Extended Validation adds extra security by validating the identity. How is that a bad thing?
>They use ASN.1, leading to trillions of vulnerabilities due to its complexity concerning parsing.
Trillions of vulnerabilities is vastly over exaggerated, but please tell us more what bothers you about it.
>OpenPGP certificates are superior (GNUTLS supported them but since nobody else did everyone dropped support)
How does OpenPGP address your specified issues?

Even better
>between 6 and 8 digits
At 8 digits it provides ~26 bits of security. Who thought that this would be a good idea?

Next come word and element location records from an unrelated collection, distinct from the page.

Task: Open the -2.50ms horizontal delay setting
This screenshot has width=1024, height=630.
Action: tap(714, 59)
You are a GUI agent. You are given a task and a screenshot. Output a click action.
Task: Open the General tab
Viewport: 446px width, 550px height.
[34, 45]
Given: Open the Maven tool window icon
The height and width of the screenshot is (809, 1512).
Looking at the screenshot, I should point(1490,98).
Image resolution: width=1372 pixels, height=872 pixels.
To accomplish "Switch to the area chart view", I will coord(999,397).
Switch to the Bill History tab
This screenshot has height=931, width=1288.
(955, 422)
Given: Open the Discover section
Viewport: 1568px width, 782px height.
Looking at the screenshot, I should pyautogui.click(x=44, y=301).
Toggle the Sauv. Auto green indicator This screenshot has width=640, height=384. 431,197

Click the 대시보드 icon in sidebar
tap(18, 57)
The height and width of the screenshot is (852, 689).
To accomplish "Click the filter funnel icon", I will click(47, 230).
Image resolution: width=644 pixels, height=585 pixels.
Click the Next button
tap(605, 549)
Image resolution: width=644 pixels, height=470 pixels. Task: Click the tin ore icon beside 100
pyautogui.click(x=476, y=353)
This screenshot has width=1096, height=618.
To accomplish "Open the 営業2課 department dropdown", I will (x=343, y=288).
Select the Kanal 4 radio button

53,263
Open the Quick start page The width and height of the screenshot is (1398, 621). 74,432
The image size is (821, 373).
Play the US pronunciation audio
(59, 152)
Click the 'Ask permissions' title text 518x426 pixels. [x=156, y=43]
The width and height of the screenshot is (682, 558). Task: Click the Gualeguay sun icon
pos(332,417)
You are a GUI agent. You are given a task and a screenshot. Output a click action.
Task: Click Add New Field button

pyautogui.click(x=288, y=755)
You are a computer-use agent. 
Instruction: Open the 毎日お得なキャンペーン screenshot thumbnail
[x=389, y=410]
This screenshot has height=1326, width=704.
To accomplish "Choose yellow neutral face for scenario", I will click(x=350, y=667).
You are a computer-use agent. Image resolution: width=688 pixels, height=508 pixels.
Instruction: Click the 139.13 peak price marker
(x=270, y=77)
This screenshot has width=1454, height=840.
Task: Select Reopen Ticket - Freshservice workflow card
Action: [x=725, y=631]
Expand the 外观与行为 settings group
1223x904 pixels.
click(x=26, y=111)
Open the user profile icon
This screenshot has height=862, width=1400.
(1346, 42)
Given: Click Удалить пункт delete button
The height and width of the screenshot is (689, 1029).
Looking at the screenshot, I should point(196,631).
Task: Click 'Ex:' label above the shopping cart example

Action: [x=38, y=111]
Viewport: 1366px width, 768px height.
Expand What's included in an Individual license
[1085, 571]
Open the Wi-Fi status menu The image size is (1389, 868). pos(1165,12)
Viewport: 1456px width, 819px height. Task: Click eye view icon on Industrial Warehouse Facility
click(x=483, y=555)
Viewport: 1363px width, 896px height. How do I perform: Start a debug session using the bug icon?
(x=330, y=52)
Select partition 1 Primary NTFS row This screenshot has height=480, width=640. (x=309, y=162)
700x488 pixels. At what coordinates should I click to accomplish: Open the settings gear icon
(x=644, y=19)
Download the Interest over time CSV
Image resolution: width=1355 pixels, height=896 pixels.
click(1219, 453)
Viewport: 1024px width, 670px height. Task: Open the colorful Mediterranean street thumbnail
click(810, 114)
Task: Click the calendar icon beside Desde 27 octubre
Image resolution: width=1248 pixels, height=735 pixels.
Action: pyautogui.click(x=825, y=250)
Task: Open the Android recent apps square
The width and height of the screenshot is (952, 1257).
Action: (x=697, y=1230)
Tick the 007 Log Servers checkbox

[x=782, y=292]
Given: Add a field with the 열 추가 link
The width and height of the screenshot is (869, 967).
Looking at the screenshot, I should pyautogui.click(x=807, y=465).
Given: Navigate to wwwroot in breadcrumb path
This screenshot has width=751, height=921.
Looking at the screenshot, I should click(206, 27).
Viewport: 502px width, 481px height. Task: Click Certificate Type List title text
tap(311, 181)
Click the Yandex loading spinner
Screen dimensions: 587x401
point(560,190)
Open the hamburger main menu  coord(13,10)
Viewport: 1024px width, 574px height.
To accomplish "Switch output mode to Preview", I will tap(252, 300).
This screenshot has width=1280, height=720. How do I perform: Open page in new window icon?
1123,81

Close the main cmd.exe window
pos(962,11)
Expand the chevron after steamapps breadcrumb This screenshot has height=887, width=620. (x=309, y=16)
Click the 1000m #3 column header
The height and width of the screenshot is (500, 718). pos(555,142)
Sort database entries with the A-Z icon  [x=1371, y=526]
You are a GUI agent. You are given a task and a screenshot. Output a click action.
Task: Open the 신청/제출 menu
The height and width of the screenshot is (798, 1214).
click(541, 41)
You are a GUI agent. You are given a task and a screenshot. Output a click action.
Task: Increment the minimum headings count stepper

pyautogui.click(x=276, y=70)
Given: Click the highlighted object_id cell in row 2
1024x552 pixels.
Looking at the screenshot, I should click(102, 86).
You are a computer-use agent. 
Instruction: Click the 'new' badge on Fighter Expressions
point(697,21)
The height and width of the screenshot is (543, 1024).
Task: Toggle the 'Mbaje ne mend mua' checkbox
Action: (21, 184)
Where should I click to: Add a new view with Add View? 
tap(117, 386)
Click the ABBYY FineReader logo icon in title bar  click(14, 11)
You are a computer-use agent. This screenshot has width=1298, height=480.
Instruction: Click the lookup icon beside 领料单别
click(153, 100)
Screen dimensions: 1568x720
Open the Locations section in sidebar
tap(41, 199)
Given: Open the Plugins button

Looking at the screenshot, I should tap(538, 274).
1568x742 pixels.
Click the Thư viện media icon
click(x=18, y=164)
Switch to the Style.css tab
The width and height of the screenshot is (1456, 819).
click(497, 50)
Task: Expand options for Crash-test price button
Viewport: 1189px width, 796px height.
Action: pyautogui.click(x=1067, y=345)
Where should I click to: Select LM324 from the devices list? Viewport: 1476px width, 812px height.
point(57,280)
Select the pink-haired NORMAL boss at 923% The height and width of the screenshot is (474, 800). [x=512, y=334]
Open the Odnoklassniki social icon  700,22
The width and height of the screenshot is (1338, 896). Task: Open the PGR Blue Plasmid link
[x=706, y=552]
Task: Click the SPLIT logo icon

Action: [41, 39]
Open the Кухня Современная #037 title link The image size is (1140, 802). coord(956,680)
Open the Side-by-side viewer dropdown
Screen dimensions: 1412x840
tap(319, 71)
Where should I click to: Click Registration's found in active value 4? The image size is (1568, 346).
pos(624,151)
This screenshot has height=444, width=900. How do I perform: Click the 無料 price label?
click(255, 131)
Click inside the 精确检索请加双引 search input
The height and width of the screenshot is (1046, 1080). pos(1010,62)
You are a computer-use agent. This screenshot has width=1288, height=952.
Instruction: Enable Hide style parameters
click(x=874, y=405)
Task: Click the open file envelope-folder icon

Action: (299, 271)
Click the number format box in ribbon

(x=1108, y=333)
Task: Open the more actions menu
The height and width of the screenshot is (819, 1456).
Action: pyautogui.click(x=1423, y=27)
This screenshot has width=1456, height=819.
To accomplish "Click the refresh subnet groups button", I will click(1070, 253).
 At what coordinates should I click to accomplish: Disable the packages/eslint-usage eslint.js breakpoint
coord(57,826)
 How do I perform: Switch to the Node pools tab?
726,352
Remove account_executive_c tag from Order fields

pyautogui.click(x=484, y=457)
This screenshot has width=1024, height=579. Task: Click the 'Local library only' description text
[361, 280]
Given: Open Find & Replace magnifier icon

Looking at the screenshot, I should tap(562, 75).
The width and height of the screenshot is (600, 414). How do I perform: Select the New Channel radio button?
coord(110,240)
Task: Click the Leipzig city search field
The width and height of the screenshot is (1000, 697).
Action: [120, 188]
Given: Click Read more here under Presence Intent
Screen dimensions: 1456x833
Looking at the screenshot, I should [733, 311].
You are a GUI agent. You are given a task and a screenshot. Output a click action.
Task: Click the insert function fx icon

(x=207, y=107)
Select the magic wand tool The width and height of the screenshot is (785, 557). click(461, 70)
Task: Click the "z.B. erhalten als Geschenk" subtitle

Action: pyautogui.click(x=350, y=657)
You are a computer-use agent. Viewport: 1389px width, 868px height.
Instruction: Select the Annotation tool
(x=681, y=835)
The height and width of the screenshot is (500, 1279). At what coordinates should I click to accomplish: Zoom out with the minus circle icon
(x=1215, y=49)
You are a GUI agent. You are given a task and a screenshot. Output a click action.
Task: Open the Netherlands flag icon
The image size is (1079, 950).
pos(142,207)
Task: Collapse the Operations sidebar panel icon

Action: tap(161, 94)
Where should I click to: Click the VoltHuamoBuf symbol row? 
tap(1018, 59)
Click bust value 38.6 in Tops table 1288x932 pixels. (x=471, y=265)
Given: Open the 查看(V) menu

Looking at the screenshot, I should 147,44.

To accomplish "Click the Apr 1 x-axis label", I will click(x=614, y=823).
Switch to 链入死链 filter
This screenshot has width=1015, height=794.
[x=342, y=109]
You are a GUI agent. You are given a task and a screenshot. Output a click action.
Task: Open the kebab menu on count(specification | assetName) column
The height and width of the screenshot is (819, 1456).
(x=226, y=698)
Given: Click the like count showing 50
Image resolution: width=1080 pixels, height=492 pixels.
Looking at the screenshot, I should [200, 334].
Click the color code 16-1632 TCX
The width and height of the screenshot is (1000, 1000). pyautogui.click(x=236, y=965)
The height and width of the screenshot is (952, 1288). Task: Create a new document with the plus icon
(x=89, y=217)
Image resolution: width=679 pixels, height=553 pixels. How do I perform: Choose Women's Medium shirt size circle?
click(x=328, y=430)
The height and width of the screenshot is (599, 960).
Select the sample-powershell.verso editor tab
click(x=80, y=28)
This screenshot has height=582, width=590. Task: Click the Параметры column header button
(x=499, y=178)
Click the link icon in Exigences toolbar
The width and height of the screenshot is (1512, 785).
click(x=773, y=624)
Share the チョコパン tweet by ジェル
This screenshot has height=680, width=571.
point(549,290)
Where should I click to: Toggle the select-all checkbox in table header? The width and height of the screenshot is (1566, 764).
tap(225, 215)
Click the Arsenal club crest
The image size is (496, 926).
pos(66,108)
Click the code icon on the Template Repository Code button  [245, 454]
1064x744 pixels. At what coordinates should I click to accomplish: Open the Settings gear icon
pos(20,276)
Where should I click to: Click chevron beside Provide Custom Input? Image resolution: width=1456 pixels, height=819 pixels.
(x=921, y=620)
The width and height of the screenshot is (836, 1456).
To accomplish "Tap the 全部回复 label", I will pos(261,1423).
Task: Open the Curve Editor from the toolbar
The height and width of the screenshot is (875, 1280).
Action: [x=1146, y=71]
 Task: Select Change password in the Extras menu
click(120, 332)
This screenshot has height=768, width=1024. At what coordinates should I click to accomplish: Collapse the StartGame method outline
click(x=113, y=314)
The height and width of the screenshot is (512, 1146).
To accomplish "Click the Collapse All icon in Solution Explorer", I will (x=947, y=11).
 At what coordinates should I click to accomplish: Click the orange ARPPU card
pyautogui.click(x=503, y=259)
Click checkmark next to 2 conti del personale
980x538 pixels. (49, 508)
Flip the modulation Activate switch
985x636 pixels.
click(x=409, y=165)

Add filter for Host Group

You act like NSA/CIA only operate against domestic companies. You'd be naive to believe they don't have agents hired to work at foreign companies in secret.

>make communication software
>shill it on Sup Forums
>get paid by the NSA
Sounds like a business plan

>And how exactly is that worse?
Because you give control to the even more shady registrars.

>Yes you can, you can cross-sign your certificate. Even Let's Encrypt's CA certificates are cross-signed.
You would need to somehow make LE accept you as a CA.
Good luck with that though. wiki.cacert.org/SubRoot

>Extended Validation adds extra security by validating the identity.
LMAO
It is actually a trick from commercial CAs to make even more money while abusing the fact that they can issue a certificate for anything without much thought.

>Trillions of vulnerabilities is vastly over exaggerated, but please tell us more what bothers you about it.
I would say only slightly exaggerated. The most common vulnerability type in TLS implementations is due to incorrect parsing of X.509 certs.

>How does OpenPGP address your specified issues?
Nicely, the OpenPGP certificate format is much simpler (-> less implementation failures) and much less bloated while at the same time it supports actually useful features (multiple parties signing your cert, leading to a web of trust).

As I said before, I want at least 256 bits of security ;_;
Why shouldn't I use SHA3 to encrypt?

SHA3 is the new kid on the block. Untested and unproven. MD5 has seen some shit. It's the proven algorithm.

It was made 10 years ago though!

It wasn't an adopted standard until 2015. Most respected institutions wouldn't touch an algorithm that wasn't certified by NIST.

It is now standardised by NIST however! Moreover MD5 is dis-encouraged by NIST.

NIST is deep state user. Don't trust them.